Bush is in a hot spot. The situation in Iraq is nowhere near being stabilized, the demand for manpower on the ground is not waning, and what little help our Coalition of the Coerced were providing is slowly stripping away.
But when you build a war on lies, can you expect anything better when those lies see the light of truth?
Spain was the first. But the Right could villify to their hearts content, as the pullout was announced by a "socialist" government. Spain is this season's new France.
With Spain's exit, Honduras and Nicaragua announced their own pullouts, leaving El Salvador as the sole Spanish-speaking country left in Iraq. And if the FMLN wins Sunday's elections in my mother country (a real possibility), you can bet those troops will be out in no time.
Then stalwarth ally Poland announced it was cutting its deployment short, citing Bush's lies as the reason for the pullout. (Poland backtracked the next day, but the damage was already done.)
And now South Korea is the latest country to get cold feet over Iraq.
South Korea on Friday became the latest U.S. ally in Iraq to balk at sending troops to an increasingly violent peacekeeping effort, scrapping plans for a mission to the Iraqi hot spot of Kirkuk.
South Korea promised to eventually dispatch the 3,600 troops earmarked for Iraq, but only after it finds a safer location.
The government, already worried about terrorism at home, cited security concerns in Kirkuk and U.S. pressure to participate in "offensive operations.''
The mission, originally scheduled for as early as next month, would make South Korea the largest coalition partner behind the United States and Great Britain.
Deployment will now be delayed, possibly into June.
If South Korea is truly looking for a safer location, then it will never deploy to Iraq.
Bush and his flunkies know they have a problem. Bush spoke to dozens of diplomats yesterday, arguing that past disagreements should be glossed over and they should all send their sons and daughters to Iraq to die for Bush's folly. And the Europeans, for their part, were not persuaded:
But others made clear that the divisions over Iraq continue to hamper international relations. A spokeswoman for the French Embassy said Bush's speech did not dissuade France from the view, expressed by Foreign Minister Dominique de Villepin in an interview published Friday in the newspaper Le Monde, that the Iraq war made the world "more dangerous and unstable." Terrorism, de Villepin said, "didn't exist in Iraq before. Today, it is one of the world's principal sources of world terrorism."
The minister's view is widespread in Europe and the Middle East, where, according to a poll released this week by the nonpartisan Pew Research Center, the people mostly believe the war in Iraq has weakened the war on terrorism.
I know it's not the most popular thing to say, but the French are right.
You don't win wars against terrorism on the battlefield. As Terrorism expert Richard Clarke writes in Time:
Unfortunately, the CIA and the FBI have found al-Qaeda a hard target to infiltrate.
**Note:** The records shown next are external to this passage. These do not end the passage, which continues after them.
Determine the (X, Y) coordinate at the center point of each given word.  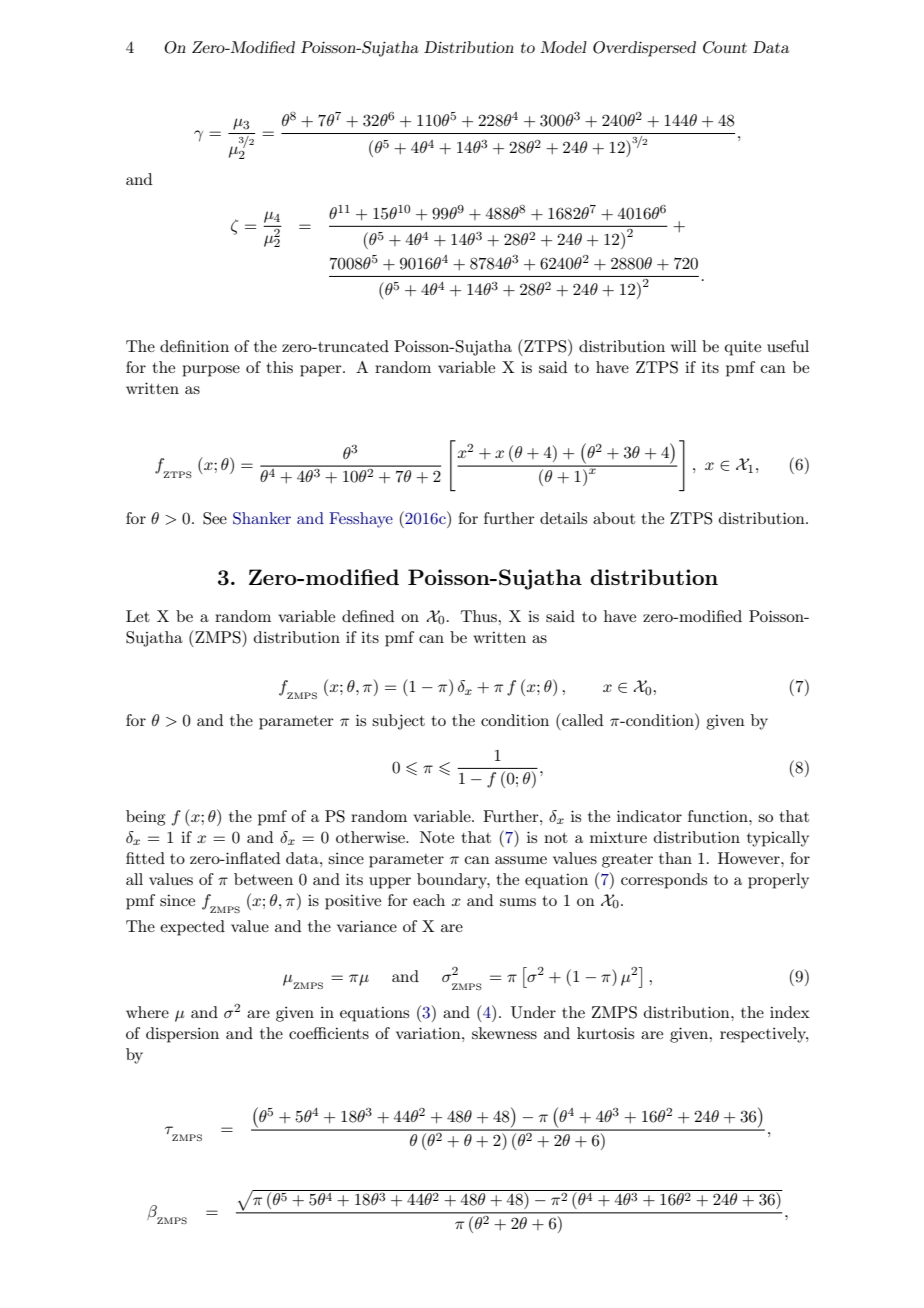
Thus (480, 616)
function (719, 816)
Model (563, 47)
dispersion (182, 1035)
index (790, 1012)
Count (725, 47)
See (215, 518)
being (145, 818)
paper (322, 371)
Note (437, 837)
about (614, 518)
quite (743, 348)
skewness (504, 1033)
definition (194, 346)
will (684, 346)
Worse, as Secretary of Defense Donald Rumsfeld mused in an internal Pentagon memo, radicals who hate America are being turned out faster than we can arrest or kill them. Whatever we do to the original members of al-Qaeda, a new generation of terrorists similar to them is growing. So, in addition to placing more cameras on our subway platforms, maybe we should be asking why the terrorists hate us. If we do not focus on the reasons for terrorism as well as the terrorists, the body searches we accept at airports may be only the beginning of life in the new fortress America.
The reasons for terrorism? Global poverty. A hypocritical foreign policy (such as the funding of the hideously repressive Islam Karimov of Uzbekistan). Unecessary wars built on lies. "Collateral damage". And so on.
But rather than tackle root causes, we have an administration more intent on fueling the cycle of violence. And as Israel illustrates, you just can't kill terrorists fast enough to replace new recruits. Many of our allies in Iraq, however, aren't so pig headed.